Because an etrog can easily be damaged and because certain kinds of damage cause it to become unacceptable for use as part of the Four Species on Sukkot, it is typically wrapped in protective layers and placed inside a box (אתרוג תיבת).

Words about the Sukkot Retreat

byNomi Kaston

To arrive at Camp Miriam on Gabriola Island is to arrive at a lively, spirited serenity among trees and rocks, overlooking the sea.

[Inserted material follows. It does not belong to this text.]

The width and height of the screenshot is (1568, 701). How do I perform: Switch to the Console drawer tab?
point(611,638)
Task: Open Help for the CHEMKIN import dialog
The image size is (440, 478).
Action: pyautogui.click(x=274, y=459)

This was my first encounter with Camp Miriam, and although camp was over for the summer and we were there for a Sukkot Retreat of families, through Victoria’s Congregation Emanu-El, the voices of the summer camp’s children were there everywhere, echoing happy times and a celebration of Jewish identity.

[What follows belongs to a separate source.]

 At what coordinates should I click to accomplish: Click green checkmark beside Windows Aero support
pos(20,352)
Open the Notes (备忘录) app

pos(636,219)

First, we shared in the building of a sukkah, perched high over the sea. Then, as more families arrived, we gathered for a hike along the seaside, where seals bobbed in the waves. Back to camp for Shabbat candles, blessings, a hot meal in the sukkah, and a spirited Kabbalat Shabbat service filled with singing, dancing and the music of harp and guitar.
Off to sleep in cabins or tents, and to wake up to a shared breakfast and Shabbat services, featuring Rabbi Harry’s wondrous simultaneous Hebrew Torah reading and chanted explanation in English, a magnificent way for participants of all ages to encounter and relate to the Torah reading. Three tiny boys stood at the child-height table where the Torah was opened out, chins resting on little hands as they followed along, like little old men in the shtetl. With Rabbi Harry’s masterfully chanted storytelling, we could see the children of Israel despairing as Moses left them, gathering to build and to worship the Golden Calf. The cadence of the original Hebrew words and the clarity of the inter-lineal translation brought the narrative to life for all of us. The folly of this slip up in our people’s history came all the more clear with Rabbi Harry’s personal mantra, Ayn Od Milvado, “There is None Other Than God”.
  This, along with yogic breathing exercises and singing, fulfilled Rabbi’s Harry’s promise to stretch our comfort zones regarding ritual and prayer. There was just enough of the comforting, expected service, to bring continuity.  Congregation Emanu-El, with roots, and with wings.
    Uri Levi gave a fascinating lesson in Talmud, bringing to mind the morning’s blessings, which we had said in groups of two, one saying each blessing, and the other responding Amen.  My partner Beatrice and I were moved at the synergy between praising God who makes us free and praising God who guides us. The idea of being at the same time guided and free came clear when we saw, with Uri, that despite all the guidance that Torah gives, the Talmudists pondered and argued for years on each small detail of the interpretation of the law. Our people is guided by Torah, and at the same time laden with an enormous responsibility of freedom to interpret, re-understand, and adapt the Law from situation to situation, generation to generation.
   Aside from the organized events at this Sukkot Retreat, rich conversations sprung up around the dinner tables, and on the Shabbat walks along wooded roads to beautiful seaside beaches.
 Our Shabbat ended with a dreamy Havdalah around a crackling campfire, the fire’s song joining in with our singing. Leah Levi, a mother to all of us throughout the retreat, had us cross hands and sway in one circle, singing the Camp Miriam sleeptime song.
  For the little children who are not yet old enough for summer camp, and for the older folk who are decades past the camping years, this was a wondrous adventure in communal singing, learning, praying, and sharing together in the the joy of Sukkot. To all who orchestrated this year’s Sukkot Retreat, may you grow in strength and joy!!